The centerpiece of the study is a chart showing the average annual income gains between 1980 and 2014 at various percentiles on the income distribution. It shows that, while upper-income individuals have seen faster income gains than lower-income individuals, the yearly differential between income groups is roughly linear until incomes reach the top three percent and higher—at which point the ultra-wealthy break away asymptotically.
This study overcomes many of the flaws of past income inequality studies, including prior work by the authors. The authors mostly control for demographic changes (reduced marriage, low-skilled immigration, and retiring baby boomers) that – rather than economic changes – explain much of the widening dispersion of family incomes. The data incorporate fringe benefits such as health insurance and employer retirement contributions, and include a measure accounting for federal, state, and local taxes and transfers. Finally, the authors are better able to capture income earned and taxes paid than traditional studies that use only IRS-based data, which suffers from inconsistent standards and definitions.
A significant shortcoming – which the authors concede – is the study’s failure to account for income mobility over this 1980 through 2014 period. So while a typical individual in the 45th income percentile would have seen 0.4 percent real annual income growth over this 34-year period, virtually no individuals actually stayed within this same percentile all 34 years. In reality, a study by three U.S. Treasury economists showed that most families in lower income quintiles rise to higher quintiles within a decade.
Another problem is that many of the top one percent of earners in a given year are based on one-time capital gains sales (rather than permanent high incomes), which the authors address only in a roundabout way. U.S. Treasury data show that of the top 400 earners in tax years 1992 through 2014, 71 percent were among that select group for only one year.
Overall, lifetime incomes show much less inequality than random snapshots in time. IRS data show that three-quarters of the top one percent fall out within six years. And measurements that focus on consumption rather than income -- which take into account taxes, government benefits, and the lifetime smoothing of consumption -- show little change in inequality across the quintiles between 1960 and 2014.
All that said, Piketty, Saez, and Zucman make a useful contribution to the study of income inequality. The major policy question (assuming one accepts the data) is whether this pulling away of the top 0.5 to 3.0 percent is really a “problem” to be “solved.” After all, the economy is not a fixed pie whereby one person’s wealth creates another person’s poverty.
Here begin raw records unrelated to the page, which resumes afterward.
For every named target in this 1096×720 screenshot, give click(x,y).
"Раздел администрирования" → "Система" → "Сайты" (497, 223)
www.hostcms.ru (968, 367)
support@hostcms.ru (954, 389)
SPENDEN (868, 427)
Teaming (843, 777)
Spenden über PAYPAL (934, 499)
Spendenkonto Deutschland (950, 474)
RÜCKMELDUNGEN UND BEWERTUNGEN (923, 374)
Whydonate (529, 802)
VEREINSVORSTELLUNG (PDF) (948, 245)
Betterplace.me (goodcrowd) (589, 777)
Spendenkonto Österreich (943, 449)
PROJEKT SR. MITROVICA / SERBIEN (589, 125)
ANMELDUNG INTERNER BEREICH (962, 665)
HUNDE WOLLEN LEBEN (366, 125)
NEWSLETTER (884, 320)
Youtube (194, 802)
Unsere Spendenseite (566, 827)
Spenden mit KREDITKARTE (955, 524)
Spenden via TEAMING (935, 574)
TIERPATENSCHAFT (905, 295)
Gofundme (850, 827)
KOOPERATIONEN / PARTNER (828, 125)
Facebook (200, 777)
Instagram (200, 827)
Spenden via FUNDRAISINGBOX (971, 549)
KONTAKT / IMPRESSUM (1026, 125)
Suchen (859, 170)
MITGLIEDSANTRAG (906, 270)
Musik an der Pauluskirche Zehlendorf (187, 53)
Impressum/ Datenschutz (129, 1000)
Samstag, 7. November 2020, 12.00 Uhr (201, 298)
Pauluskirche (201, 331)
Former Bush White House economist Keith Hennessey has described how a flower garden is the better metaphor for an economy. All flowers in a garden share the same common underlying climate, soil, and pests, yet will grow at different rates due to the individual aspects of each flower. Although some flowers enjoy natural advantages over others (some of which may not be fair), their faster growth does not come at the expense of slower-growing neighbors. Hennessey adds that:
“Policymakers should focus their energies on absolute growth rates rather than relative ones. It’s not a problem that some flowers are growing faster than normal, unless (a) that growth is indeed coming at the expense of other flowers, or (b) that more rapid growth is because the gardeners are neglecting [some flowers] to help [others] grow faster.”
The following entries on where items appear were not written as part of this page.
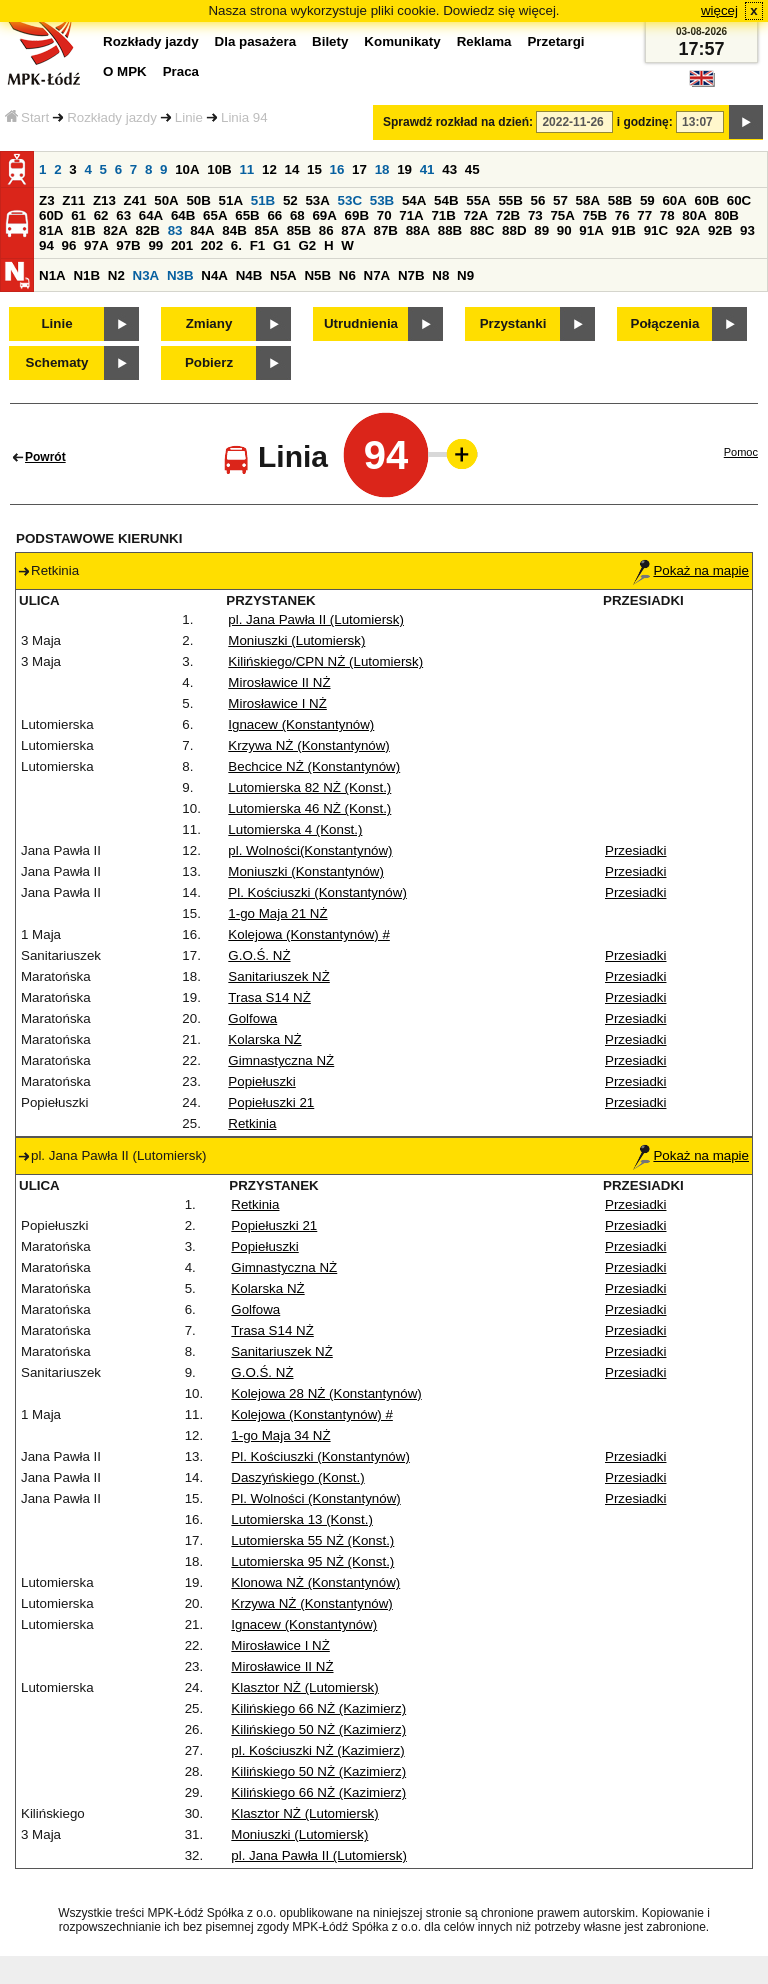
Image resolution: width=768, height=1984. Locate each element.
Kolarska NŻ (264, 1039)
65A (215, 215)
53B (382, 200)
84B (234, 230)
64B (183, 215)
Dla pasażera (256, 41)
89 (541, 230)
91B (623, 230)
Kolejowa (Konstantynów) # (309, 934)
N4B (249, 275)
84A (202, 230)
Bill Gates, Steve Jobs, and other computer revolutionaries set in motion a process that created enormous global wealth, revolutionized the economy, enhanced communications, and improved countless lives. That they retained a small fraction of this wealth and thus increased income inequality does not undo any of these societal benefits.
The more common viewpoint is that income should be both celebrated and heavily taxed. Someone must pay the government’s bills, the argument goes, so why not the economy’s top beneficiaries? Moral questions aside, that argument can proceed only so far before colliding with budgetary and economic reality.
America already has the most progressive tax code of all OECD nations. The top one percent of taxpayers – which closely approximates the group pulling away from the rest – already pays 39 percent of all federal income taxes despite earning 15 percent of the income. Significantly taxing the super-rich would not finance much more government. According to IRS tax data, the entire universe of currently-untaxed annual income over the $1 million threshold is 3 percent of GDP. Many of these families are already paying combined (federal, state, and payroll) marginal tax rates above 50 percent. Additional taxes on these millionaires could realistically capture perhaps one more percent of GDP in revenue before the exorbitant tax rates stifle the economy and begin to reduce revenues.
Not enough taxpayers exist at those high incomes to solve the long-term budget deficit, much less finance new spending. Consequently, lawmakers who begin by calling for millionaire taxes often end up reaching much further down the income scale – where nearly three-fourths of income is earned outside of the richest five percent. Therefore, taxpayers hearing calls for “tax increases on the super-wealthy” should guard their own pocketbooks.